Г. Рождественский: Действительно, состояния исполнителя во время записи и на концерте очень различны. Это совершенно разные эмоциональные режимы, разный психологический подход к процессу интерпретации. Я считаю, что в студии артист находится в более сложных условиях, нежели на концертной эстраде. Ведь любой случайный шум, любое ансамблевое или интонационное несовершенство, практически не замечаемое на открытом вечере, приводят к необходимости вновь и вновь повторять тот или иной фрагмент. Учтите еще, что очень часто записи происходят поздно вечером или даже ночью, что далеко не способствует хорошему творческому самочувствию.

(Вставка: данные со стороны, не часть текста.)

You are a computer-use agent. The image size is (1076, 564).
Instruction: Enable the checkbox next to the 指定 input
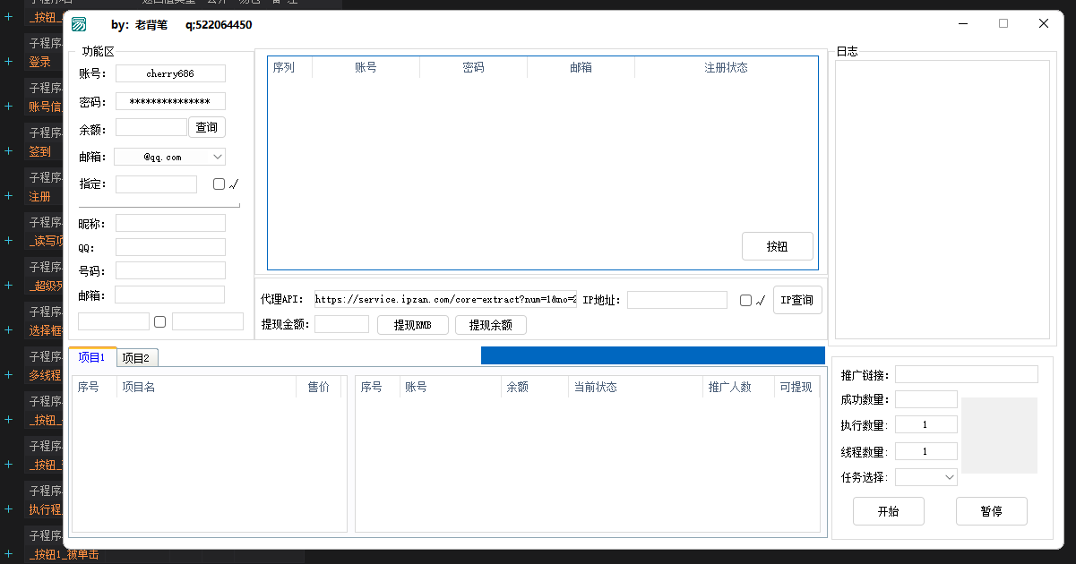point(218,184)
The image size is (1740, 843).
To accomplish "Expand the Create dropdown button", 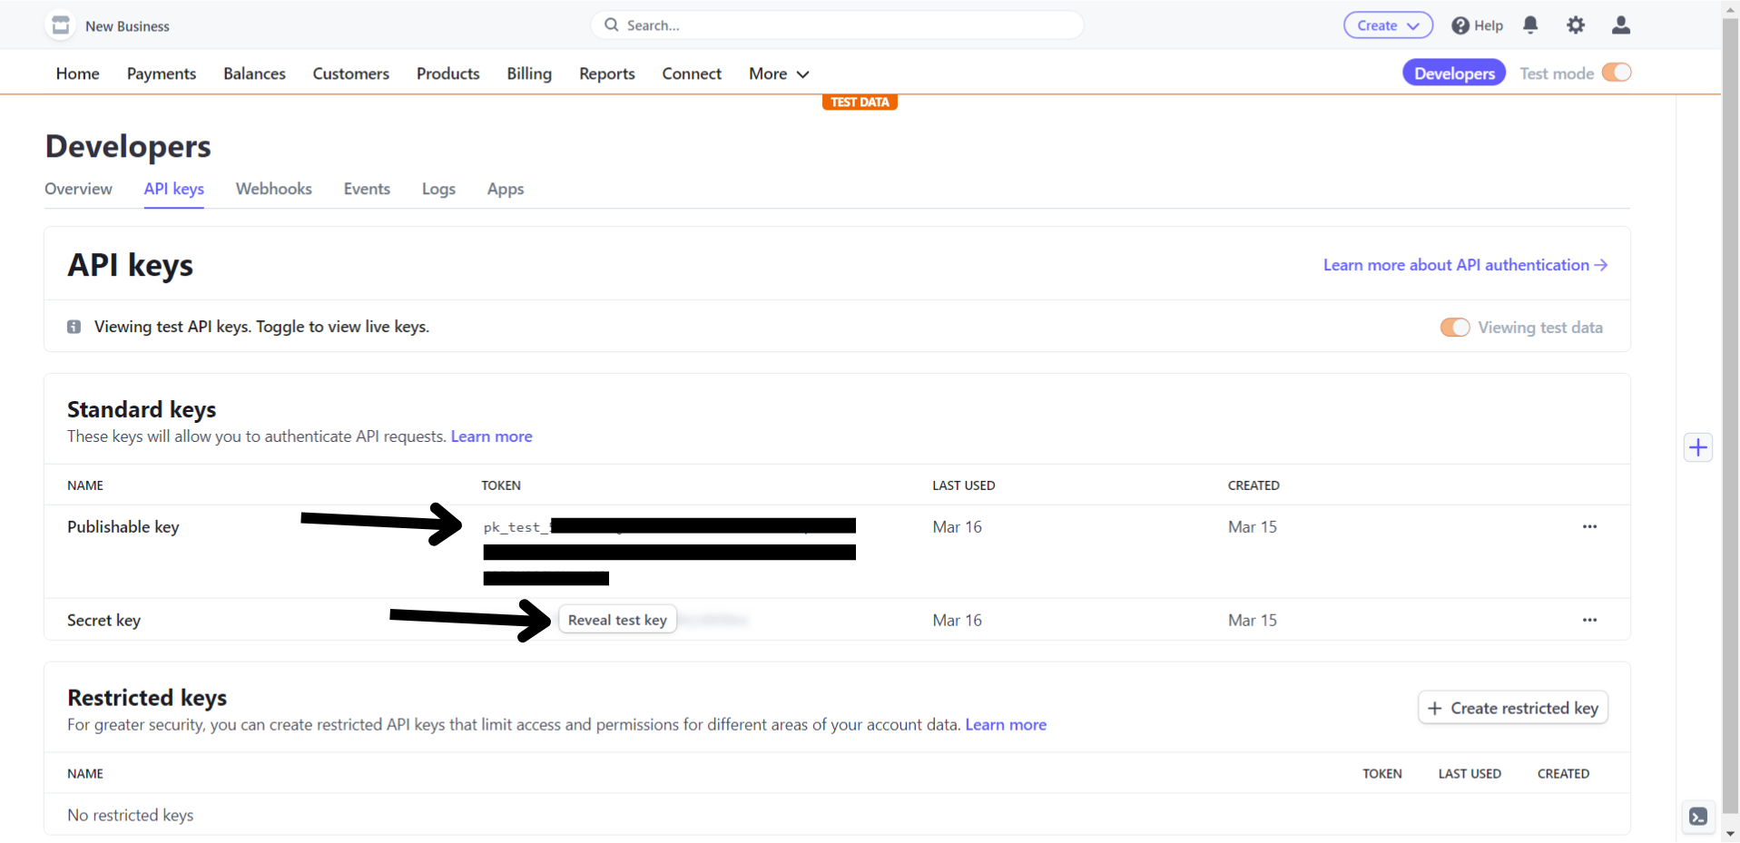I will click(1388, 25).
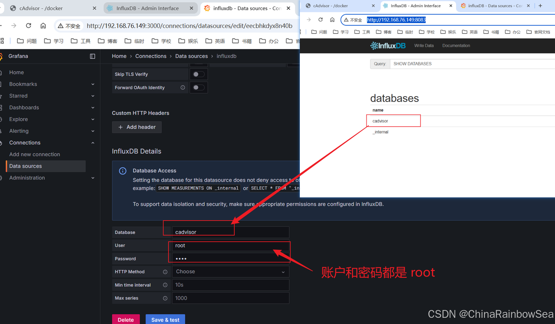Screen dimensions: 555x324
Task: Open the Write Data menu in InfluxDB
Action: pos(424,45)
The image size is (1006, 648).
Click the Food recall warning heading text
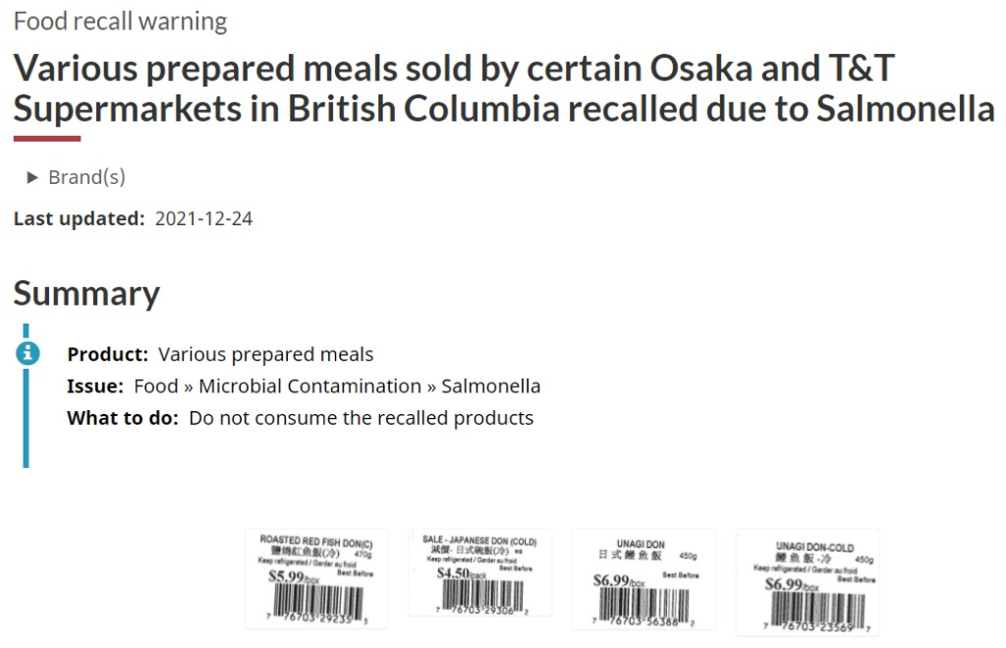120,22
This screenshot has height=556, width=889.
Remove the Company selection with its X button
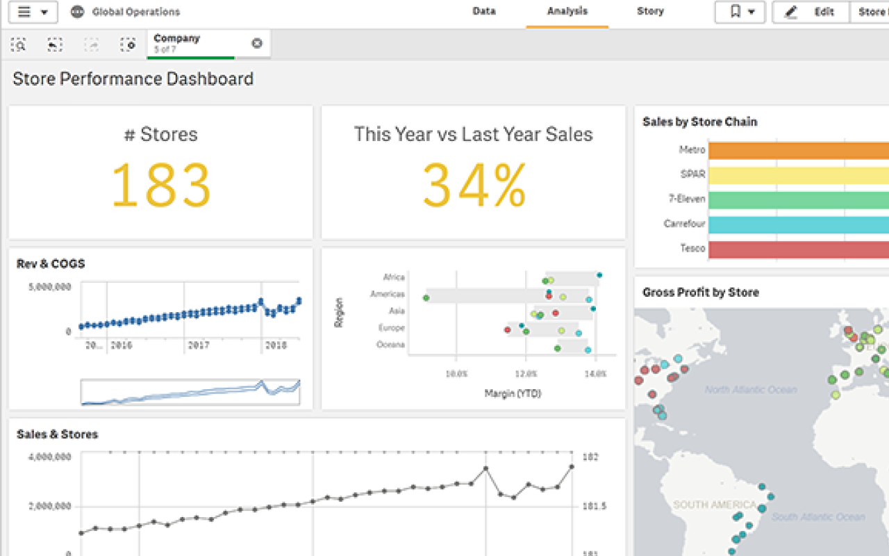coord(256,43)
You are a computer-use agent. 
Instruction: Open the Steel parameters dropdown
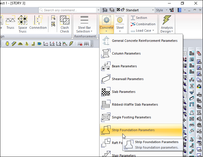click(x=120, y=23)
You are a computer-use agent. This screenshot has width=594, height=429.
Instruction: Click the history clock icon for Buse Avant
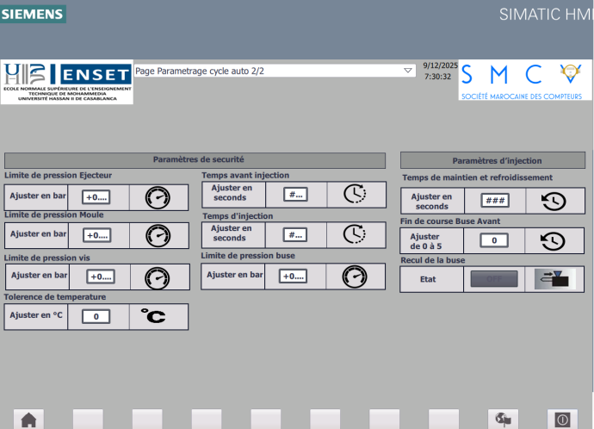pos(553,241)
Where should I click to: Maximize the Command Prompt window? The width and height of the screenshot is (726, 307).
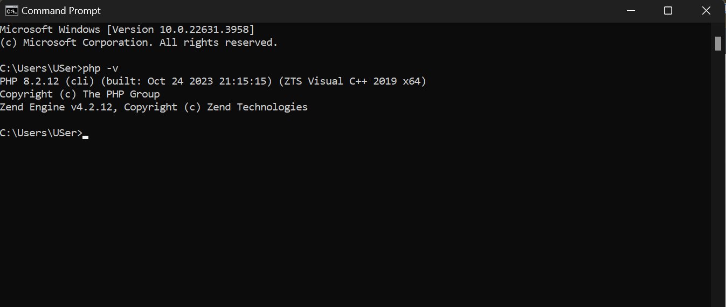[668, 11]
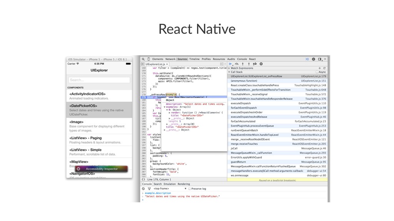Open DevTools settings gear
The image size is (394, 221).
pos(313,59)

И. Вепринцев: Нельзя забывать и о том, что солист или дирижер записывает данное произведение, как правило, один раз в жизни, и многотысячные любители музыки во всем мире в основном по этой пластинке и будут судить о таланте, вкусе и мастерстве музыканта, чье имя стоит на этикетке пластинки. Поэтому артисты часто сами принимают участие в монтаже, причем решающее слово в отборе материала остается за ними. Перед сдачей записи художественному совету исполнитель на ее паспорте подтверждает свое согласие с окончательно смонтированным вариантом. Если на записи присутствует композитор, то и он принимает участие в прослушивании окончательного варианта, а иногда и в монтаже…

Словом, круг обязанностей звукорежиссера необычайно широк, и задачи, стоящие перед ним, сложны, тонки и специфичны. Их трудно исчерпать в одной беседе. Мы говорили лишь о работе над записью серьезных жанров. Эстрадные же песни и инструментальные пьесы имеют свою специфику и технологию. Между прочим, здесь роль звукорежиссера в некотором отношении еще более важна: здесь он полностью распоряжается акустическим и стереофоническим решениями, уже хотя бы потому, что в данном случае очень часто вообще нет критериев реального звучания: ведь многие ансамбли и солисты даже на концертах связаны с микрофонной техникой.

В заключение хочется подчеркнуть, что звукорежиссерская группа Всесоюзной студии грамзаписи состоит из энтузиастов, много сил отдающих для достижения высокого качества звучания. За последние годы выпущено немало хороших записей, удостоенных наград на международных конкурсах, и у нас есть все основания полагать, что в ближайшее время звучание советских грампластинок еще более улучшится.